TEXT>
^^^^
What retirement account type has the highest contribution limits for a single owner LLC?
One type of retirement plan that can make a lot of sense for a business owner with no employees is the Solo 401(k). You essentially wear two hats in this type of retirement plan structure, the employer and the employee.
- Employee: elective deferral contribution of up to $18,000 per year or $24,000 per year if you're over age 50.
- Employer: profit-sharing contribution of up to 25% of compensation (20% in the case of Sole Proprietor or a Schedule C Tax Payer). If your LLC is taxed as an S Corp, then this limit is 25% of your salary as the business owner (does not include K-1 distributed income).
Total employee plus employer contributions cannot exceed $54,000 in 2017. If you have a spouse who is added to the payroll, the same rules as above apply. Ultimately, you could defer up to $108,000 in 2017 between you and your spouse. Always consult with your CPA about these rules, as they can get quite tricky. Separately, I suggest choosing a Solo 401(k) provider with low annual plan expenses and low-fee investment options. Hope this helps!
^^^^
TO-DO LIST>
**a.** In the Solo 401(k) text, why could an owner and spouse defer up to $108,000 in 2017? Answer in one to three sentences.
**b.** Take the Solo 401(k) text further, picking up right after its closing line, "Hope this helps!"
The data after this point comes from a different source.

GIVEN MATERIAL>
^^^^
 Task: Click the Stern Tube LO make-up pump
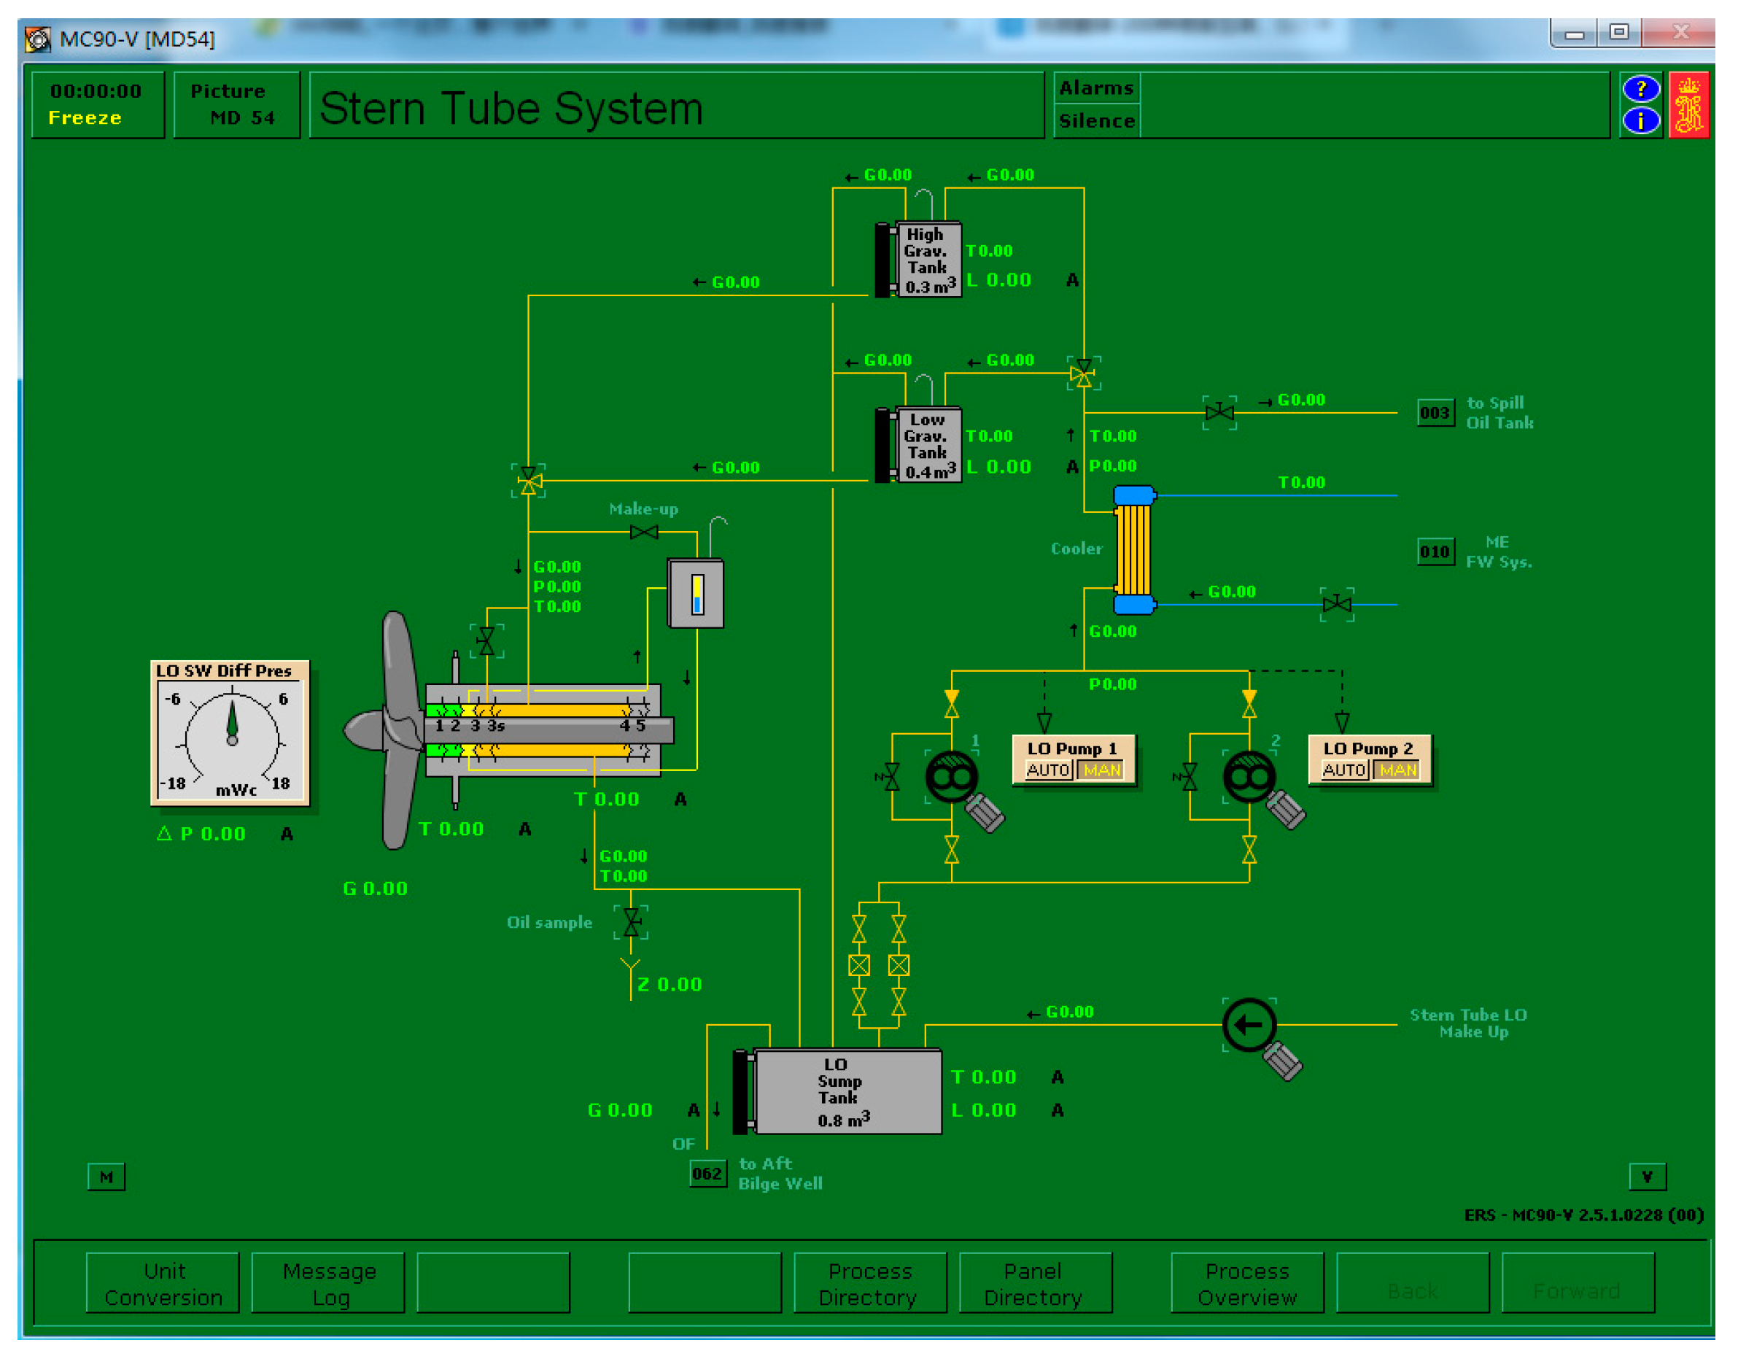click(x=1249, y=1025)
^^^^
EXERCISE RESULTS>
**a.** When a spouse is added to the payroll, the same rules apply to the spouse as to the owner. Each person's combined employee and employer contributions can reach $54,000 in 2017, so together they could defer up to $108,000.

**b.**
Chris Cyndecki, CFP®
Most likely a solo-401(k) because you can contribute as employer and employee. They are wonderful things. You can't have any W-2 employees, but they are awesome.
I have had many small business clients and solo-401(k)s have gotten cheaper and easier to set up. I have a blog series coving SEP, SIMPLEs, and solo-401(k)s. They should have all the info you need.
The downside to the timing of your question is the deadline for opening (not contributing) the solo is 12/31. BUT you might still be able to do a SEP. The deadline for the SEP is 4/18.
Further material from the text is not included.